La semana estuvo muy agitada por la polémica desatada
por las revelaciones del gobernador de Coahuila, Humberto Moreira, acerca de
una supuesta conversación con el Presidente Vicente Fox, en la cual el ex
mandatario le habría pedido “culpar” a Napoleón Gómez Urrutia del accidente en
la mina pasta de Conchos y le habría dicho que él -el gobernador- “no les caía
bien”, pretexto para negarle recursos federales.
A la polémica suscitada por ello se sumaron las
secuelas de la perversa declaración del ex presidente Fox en Washington y luego
el activismo del dirigente nacional del PAN Manuel Espino, quien camina por
caminos que cada vez más lo alejan de la política del gobierno de Felipe
Calderón, como si el PAN no fuera el partido en el poder.

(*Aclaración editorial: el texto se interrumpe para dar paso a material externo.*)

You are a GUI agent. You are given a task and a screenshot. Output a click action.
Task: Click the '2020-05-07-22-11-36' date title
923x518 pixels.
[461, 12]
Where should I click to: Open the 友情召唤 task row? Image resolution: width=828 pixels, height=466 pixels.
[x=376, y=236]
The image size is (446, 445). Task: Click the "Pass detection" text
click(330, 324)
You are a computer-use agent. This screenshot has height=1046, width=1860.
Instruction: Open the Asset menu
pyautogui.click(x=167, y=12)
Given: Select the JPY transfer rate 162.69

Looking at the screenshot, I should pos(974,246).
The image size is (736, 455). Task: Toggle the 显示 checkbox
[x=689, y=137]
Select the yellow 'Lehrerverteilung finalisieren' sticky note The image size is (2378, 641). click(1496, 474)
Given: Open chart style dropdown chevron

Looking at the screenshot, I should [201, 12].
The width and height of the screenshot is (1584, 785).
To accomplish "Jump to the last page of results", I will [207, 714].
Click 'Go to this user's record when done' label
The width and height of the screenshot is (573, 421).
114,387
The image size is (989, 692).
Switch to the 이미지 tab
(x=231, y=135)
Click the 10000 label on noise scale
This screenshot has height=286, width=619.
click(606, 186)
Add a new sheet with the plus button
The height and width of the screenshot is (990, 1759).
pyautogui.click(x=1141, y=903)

Hace tiempo se dijo en este espacio que el primer
escollo político a salvar por el Presidente Calderón sería asumir el control de
su propio partido.
Se ha hecho algo, pero no lo suficiente.
Durante las primeras semanas de su campaña
presidencial, el Presidente Calderón y su equipo se empezaron a rezagar. A
media campaña hicieron un alto. Revisaron su estrategia y rectificaron.
Rectificaron lo suficiente para ganar la elección.
La semana pasada, en este espacio, se señalaron lo
que, a juicio nuestro, son inconsistencias de la comunicación política de Los
Pinos.
Sigue, empero, por la ruta de multiplicar eventos. Y
desgastar sin objetivos claros la figura del Presidente Calderón.
Algún antiguo Presidente de la República, por supuesto
del ancient régime, advirtió que la
palabra del Presidente de la República, por ser constitucionalmente la cabeza
del Ejecutivo, tiene en México un peso específico y repercusiones que no tiene
la palabra de ningún otro político.
En la multiplicación de eventos, el equipo de Los
Pinos hace que el Presidente Calderón hable todos los días.
Quizá habrían de reconsiderar, porque conforme habla
todos los días el Presidente Calderón, es imposible no hacer comparaciones con
su antecesor, cuya incontinencia verbal fue proverbial.
El Presidente Calderón, pensamos, quizá debiera hablar
sólo cuando tenga algo que decir.
Y dejarle tiempo para la difícil tarea que aún tiene
por realizar.
Aún tiene que poner en marcha la economía, conseguirla aprobación de las reformas posibles -no de las deseables, ojo-, sólo de lasposibles.